OPINION:
Twitter’s new owner, Elon Musk, has begun releasing the “Twitter Files” — a peek at the internal communications surrounding the tech firm’s October 2020 decision to censor the New York Post’s bombshell story about Hunter Biden’s laptop. We learned that it was a half-baked reaction based on a “hacked materials” policy despite there being no evidence that the contents of the laptop were stolen or were the result of a hack.
We also learned that many in the corporate media are still unwilling to admit they were ever wrong about anything in the sorry tale. It’s my guess that most will never come clean because they won’t cop to being participants in the worst collective media misconduct I’ve ever had the misfortune to witness.
Remember that outside of the New York Post and this publication, most outlets either ignored the story or worked to discredit it. They grabbed onto the lie floated in a letter signed by over 50 “former intelligence officials” that the laptop was part of a “Russian disinformation operation.” They smugly laughed off any efforts to convince them of the importance of the information found on the hard drive.
The real story was that the laptop, abandoned by Hunter Biden in a Delaware repair shop, contained evidence linking Joe Biden to his son’s influence-peddling schemes. We know that the elder Biden met with Hunter’s foreign business partners at least 16 times.
In the final two weeks of the 2020 election, the Trump campaign — where I was communications director — held press conference calls daily, imploring national reporters to do their jobs and independently verify the facts themselves. They refused and were open about their hostility to the story.

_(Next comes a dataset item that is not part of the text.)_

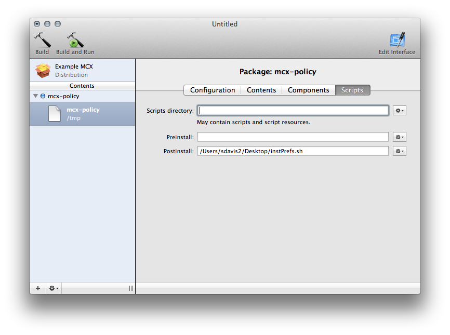Select the Scripts tab
This screenshot has height=335, width=450.
[352, 90]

Now that the authenticity of the laptop is indisputable, and since Mr. Musk has begun to spill Twitter’s dirty secrets, it would be nice if the media’s reaction weren’t so disappointingly predictable.
Alas …
Mr. Musk provided the first trove of documents to Matt Taibbi, a former Rolling Stone contributing editor and a journalist previously praised by the left for speaking “truth to power.” Naturally, his former admirers turned on him quickly, often using strikingly similar language as though a memo had been issued.
“Imagine throwing it all away to do PR work for the richest person in the world,” tweeted Ben Collins, a “dystopia beat” reporter for NBC News who is building a reputation as the most embarrassing journalist in television.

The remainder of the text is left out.